Jun’s dad is humanized, which is actually a good thing in this case.

Before you say anything: yes, the line between trying to evoke sympathy for an antagonist and trying to further understand that antagonist is a fine one, but I think Drama does a superb job displaying the latter. Allow me to explain.

We see Jun’s dad (Kim Hyung Mook) on his own just enough to allow us to see him as a human being — one Jun has a very tangible history with — but not so much as to attempt to evoke sympathy for him. Now, it’s not like we see a ton of him when he’s not in a scene with Jun; there are only about two or three scenes I can think of where that’s the case. But because of these few purposeful, brief moments, viewers get to witness more of a character arc for him. So, rather than a flat archetype, we get a husband and a father with feelings and struggles of his own. In fact, I’d venture to say he’s more developed and well-rounded than most abusive drama-dads — and I think a lot of that is due to this particular creative choice.

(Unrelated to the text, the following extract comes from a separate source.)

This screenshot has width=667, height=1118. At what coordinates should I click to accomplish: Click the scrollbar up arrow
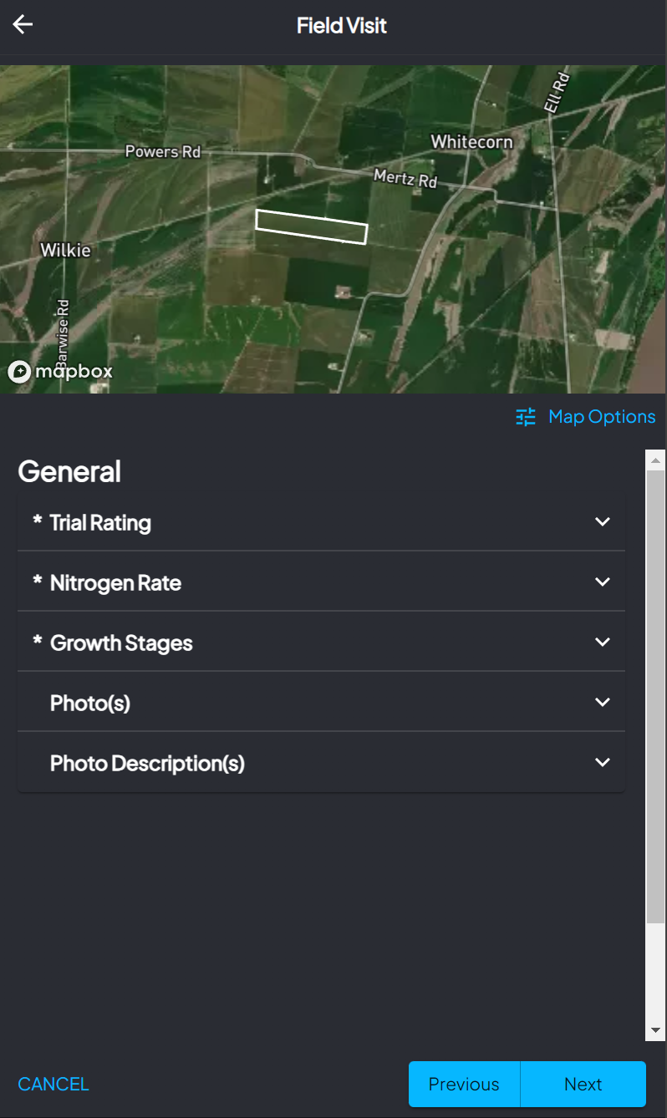pos(655,460)
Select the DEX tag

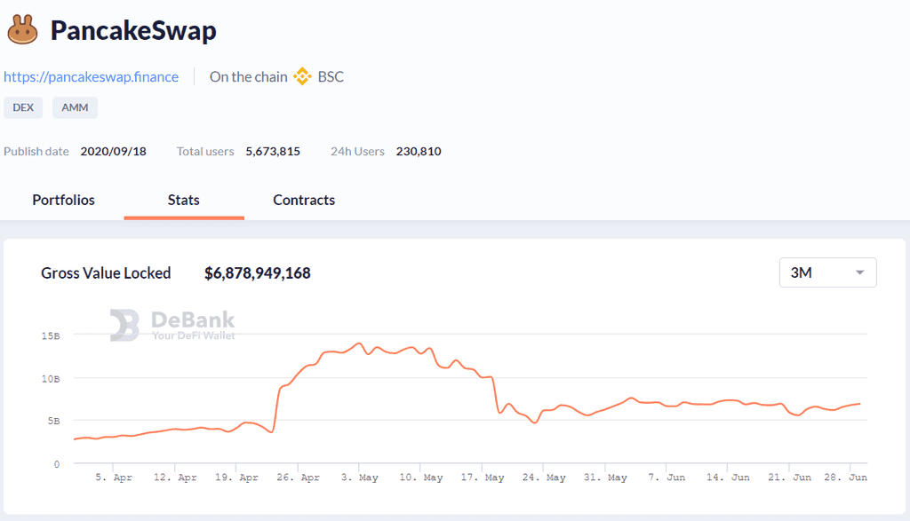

Take the following scene, for instance: after his wife leaves him and his domestic violence becomes public knowledge, Jun’s dad wanders around his vast home by himself and eventually gets super drunk. It’s at this point that the drama gives him a few beats on-screen by himself as his new reality sets in. He then goes to visit Jun. In the ensuing conversation with his son, he yells about others looking down on him, to which Jun astutely counters that no one else looks down on him; he’s the one looking down on himself.

To my point, this already-excellent scene holds even more weight after having just witnessed Dad wandering alone around his gigantic, empty house and drowning himself in alcohol. Suddenly, his deep insecurity and loneliness (the latter of which is completely self-imposed) can be felt a lot more acutely; suddenly, everything feels a lot more personal. Without this scene, it would have been much easier to simply view him as an angry, drunk man yelling about people looking down on him.

This brief peek into Jun’s dad’s life without Jun present didn’t suddenly make me feel sorry for Mr. Yeo. But it did help me assemble a more complete picture of the father-son relationship he and Jun have.

The drama validates how damaging psychological abuse is.

Enter: Jun’s mom (So Hee Jung). The reason this mother-son relationship is such a tough pill to swallow boils down to the fact that it’s honestly just really difficult to watch her be so severely cruel to sweet Jun. He is starving for even a morsel of affection from her and she not only withholds that from him, but also actively psychologically abuses him. It’s brutal.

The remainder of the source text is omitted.